This is as he wrote it with his errors preserved.

Dear Frances

Just a few lines to tell you for ther’s not much doing.

On Saturday morning I went to the Brickfield to skate. I could go on one, but now I can go on two.

Our pits are thick with ice. Jim Smith and I are pals. On Monday noon Jim and I went to the pond to skate.

Every dinner time I go to skate.

Sunday morning Vincent and I went to the pond. When we got there Jim, Fenny, our Willie, etc. etc.

When I go to school at play-time I go in goal for Farnworth team. We have won every game this week.

Now I finish at S. Bridge’s at 5 o’clock on Thursday.

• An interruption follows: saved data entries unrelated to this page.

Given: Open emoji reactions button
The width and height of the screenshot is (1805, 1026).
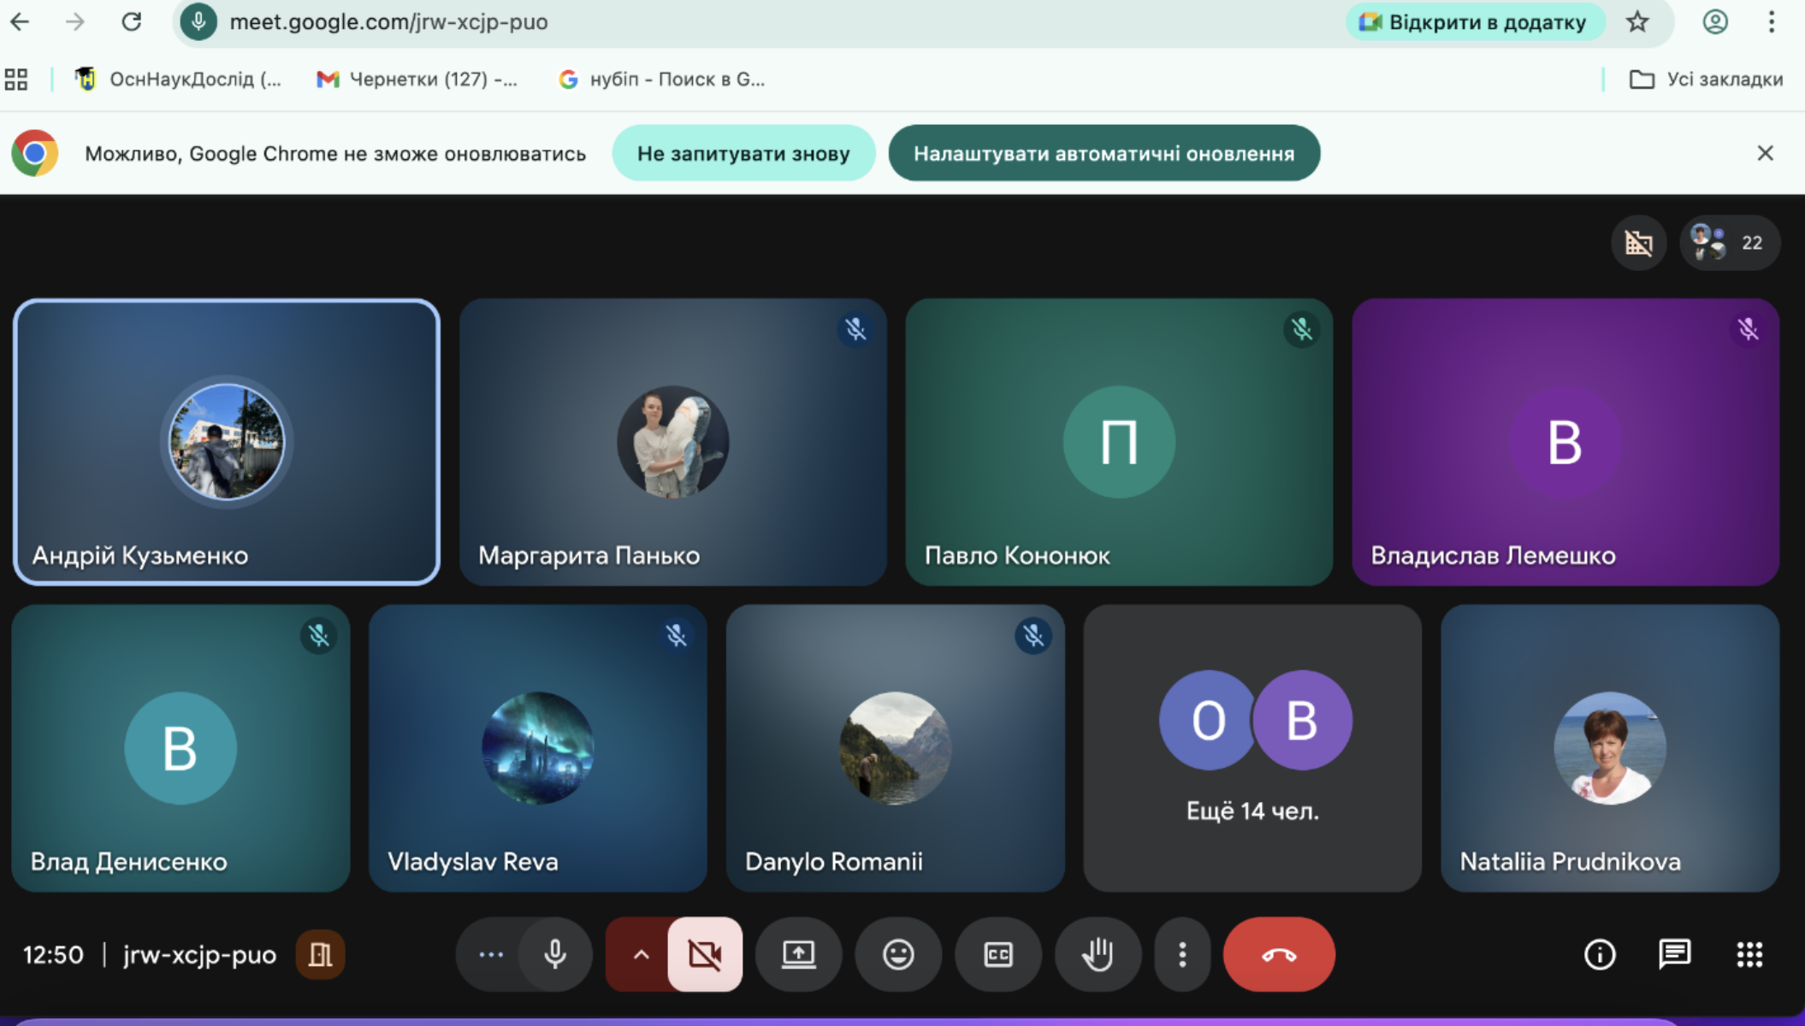Looking at the screenshot, I should 898,954.
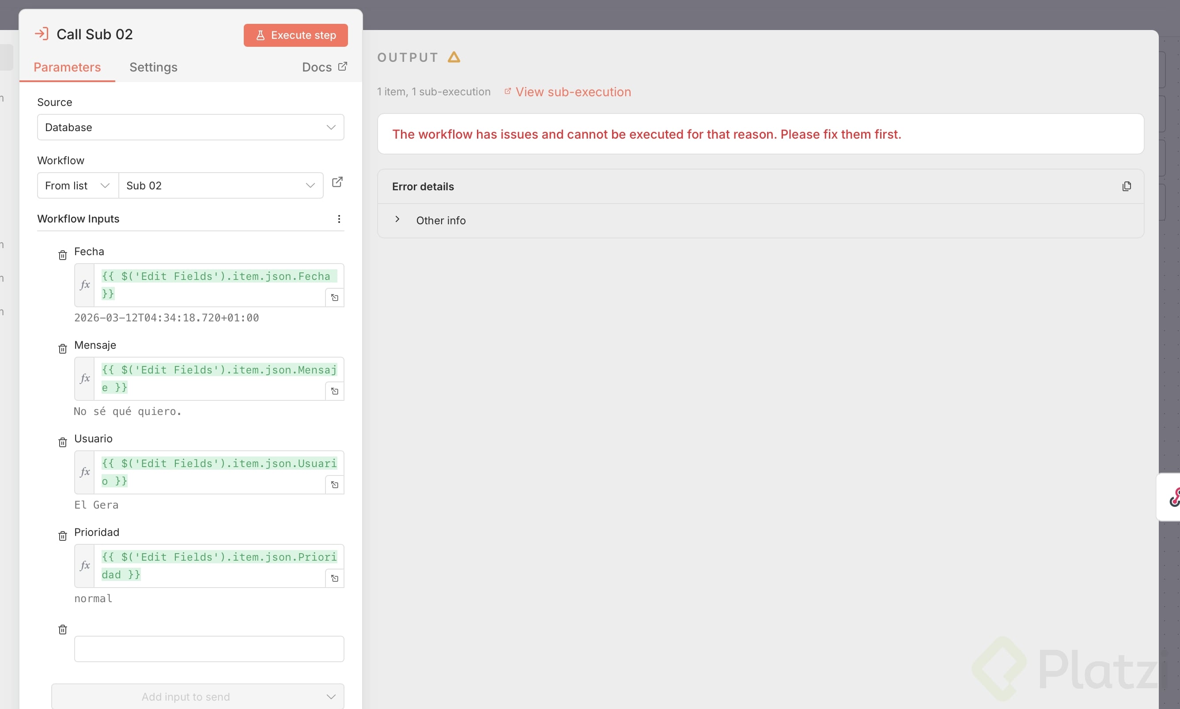Open Sub 02 workflow in new window

tap(337, 182)
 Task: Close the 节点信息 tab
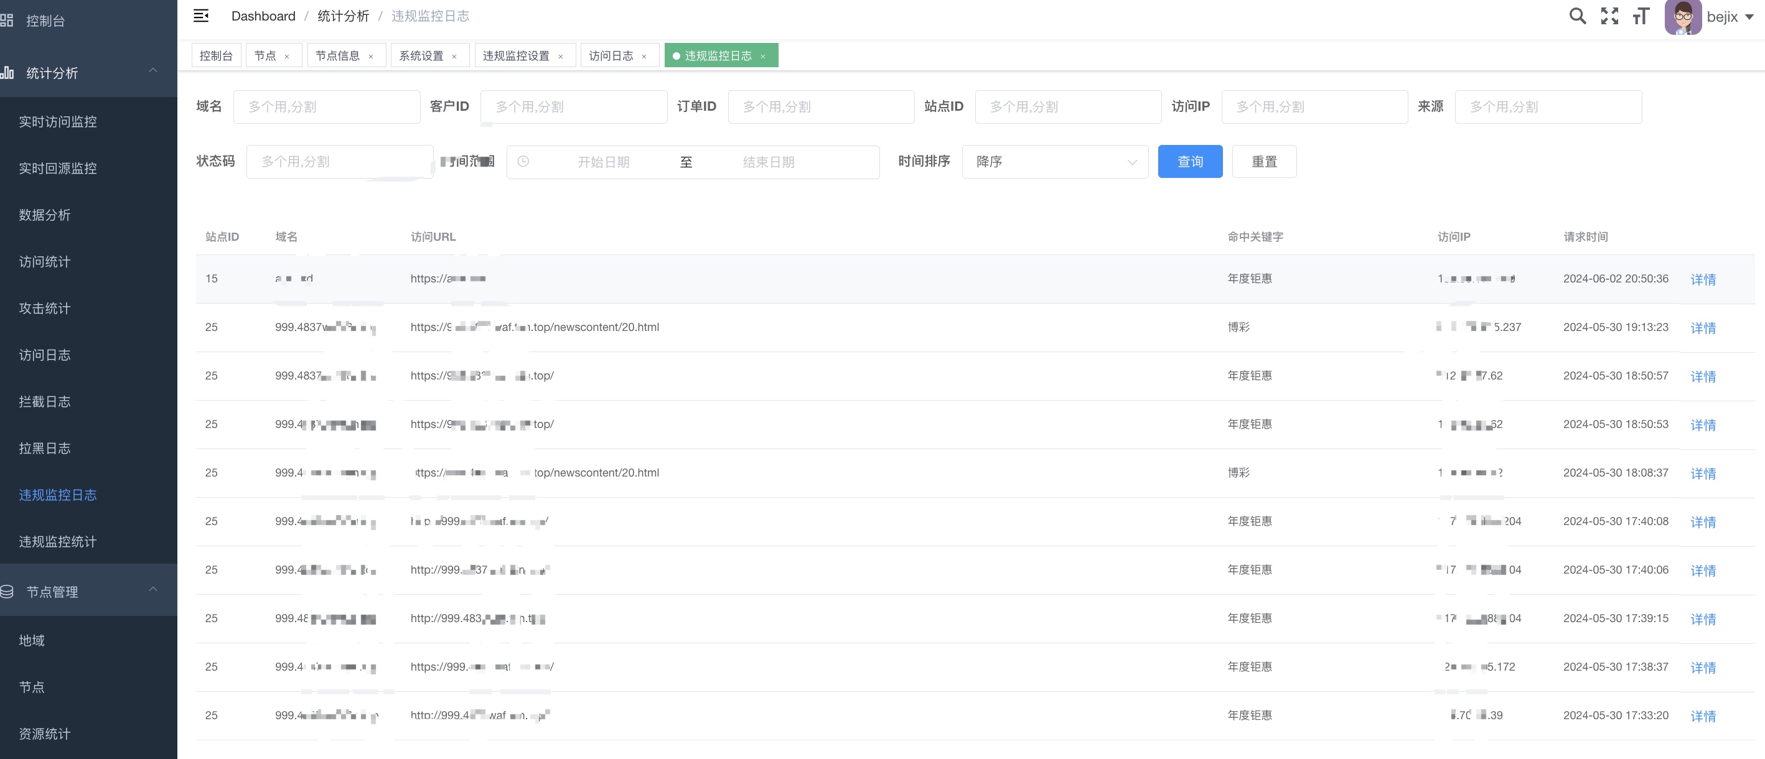pos(371,56)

Thursday night at 7.30 pm Father, Vincent and I went to a lecture on animals by Mr Rev James Woolfe.

I was interested all the night.

Vincent and I started out t. 10-10 pm for dad had not reached home.

Half way down the lane we met him he told us to go to Grandma’s till he came there.

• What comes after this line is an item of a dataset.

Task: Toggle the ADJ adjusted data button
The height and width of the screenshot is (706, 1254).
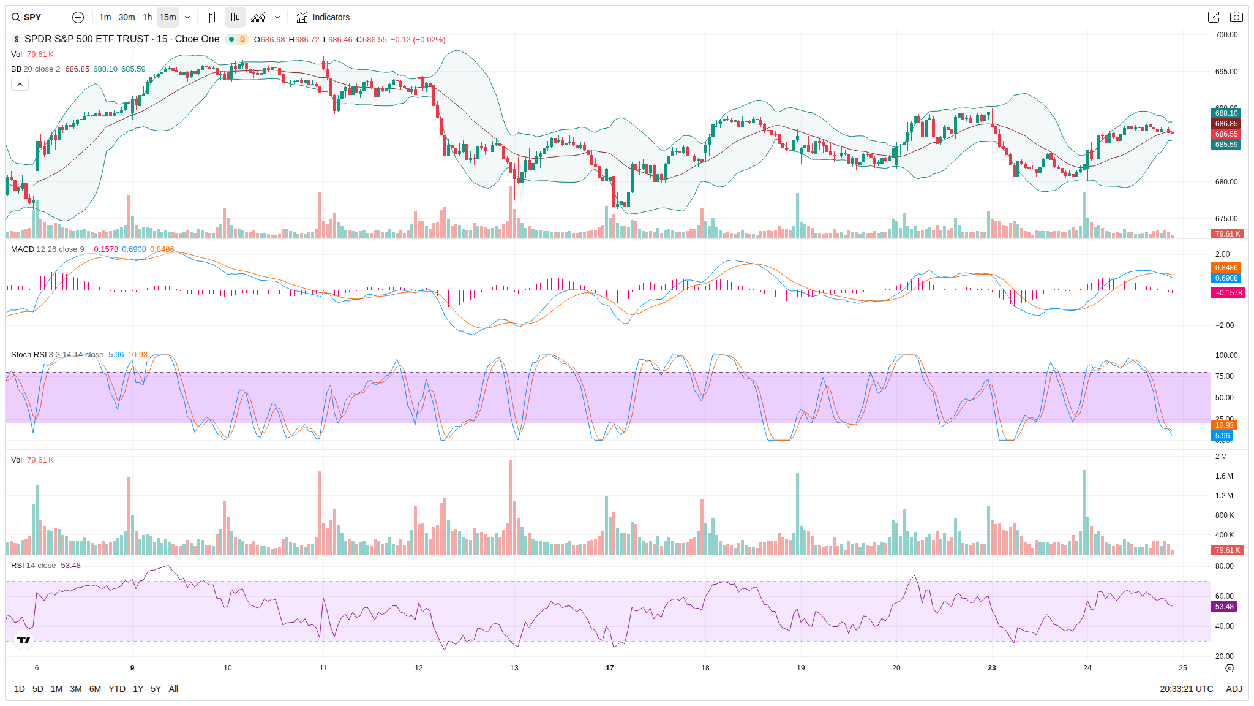Action: 1234,689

Grandmar gave us a penny and a Rosy Apple. which we ate in the room.

When I was coming home I saw Mrs Beardmore with his wife.

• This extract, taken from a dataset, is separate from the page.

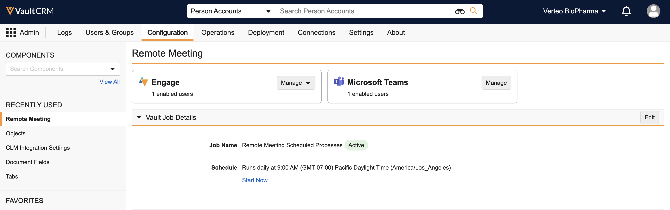
Task: Open the Admin app grid icon
Action: point(11,33)
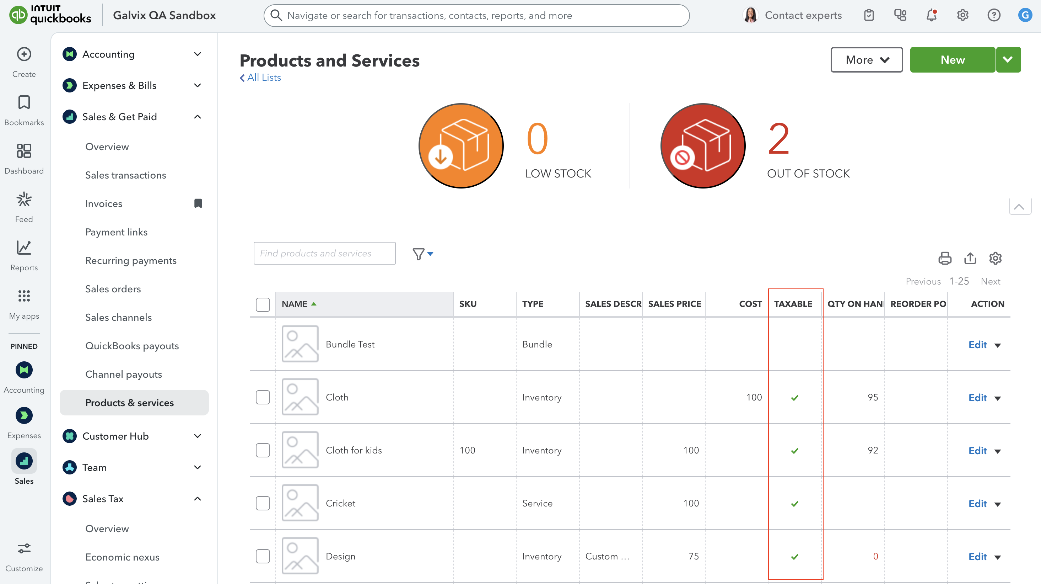
Task: Open table settings gear icon
Action: 995,258
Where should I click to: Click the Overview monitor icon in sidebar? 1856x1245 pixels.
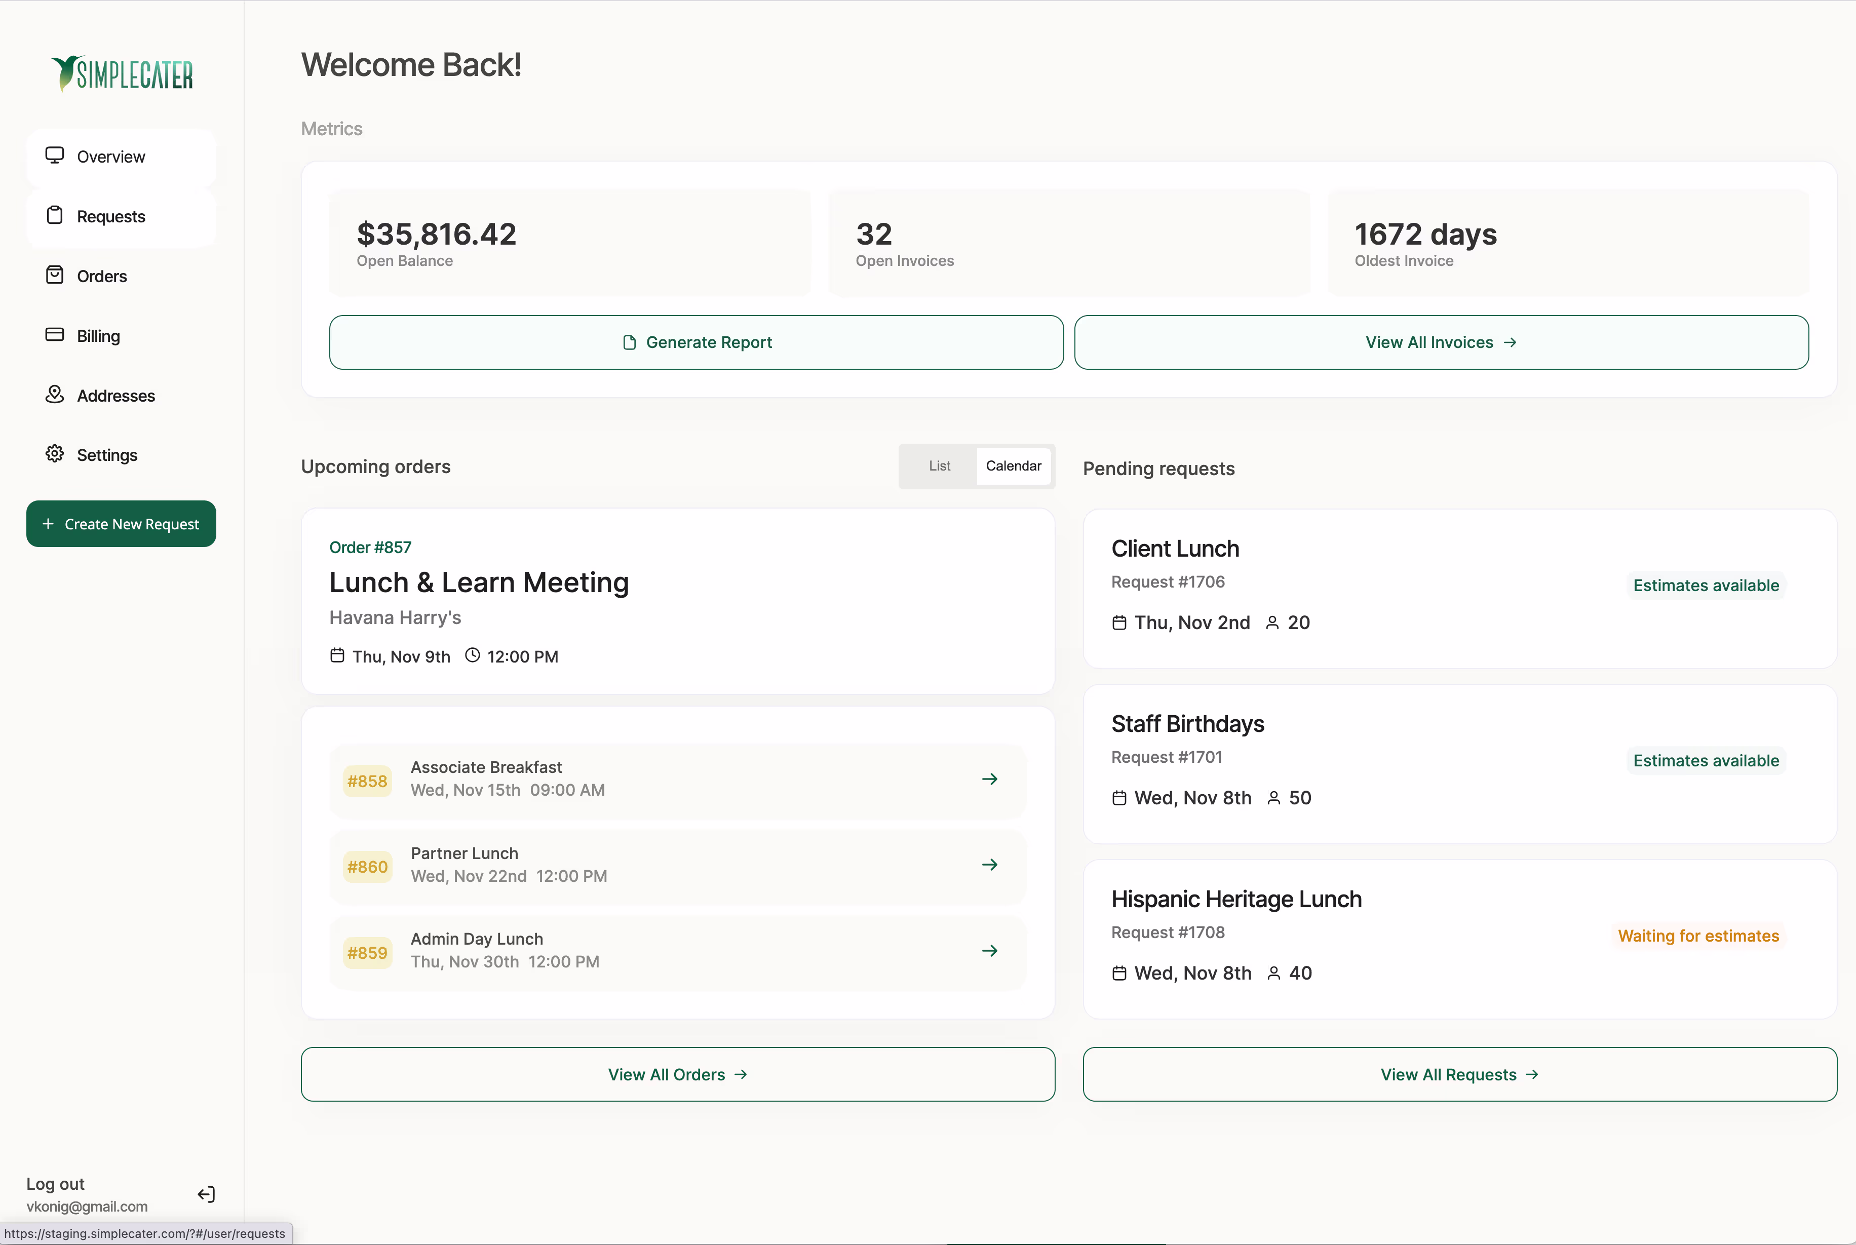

We came home the the Houseing Scheme.

I have not got a tip of any kind yet.

I hope you read Vincent’s finish and I am sure you was surprised at the paino.

I have started to get two comices each week now.

That are called “Golden Penny Comice” and Jester

From your loving Brother

Peter xxxxxx

This my dad on his wedding photo, two months after the wedding.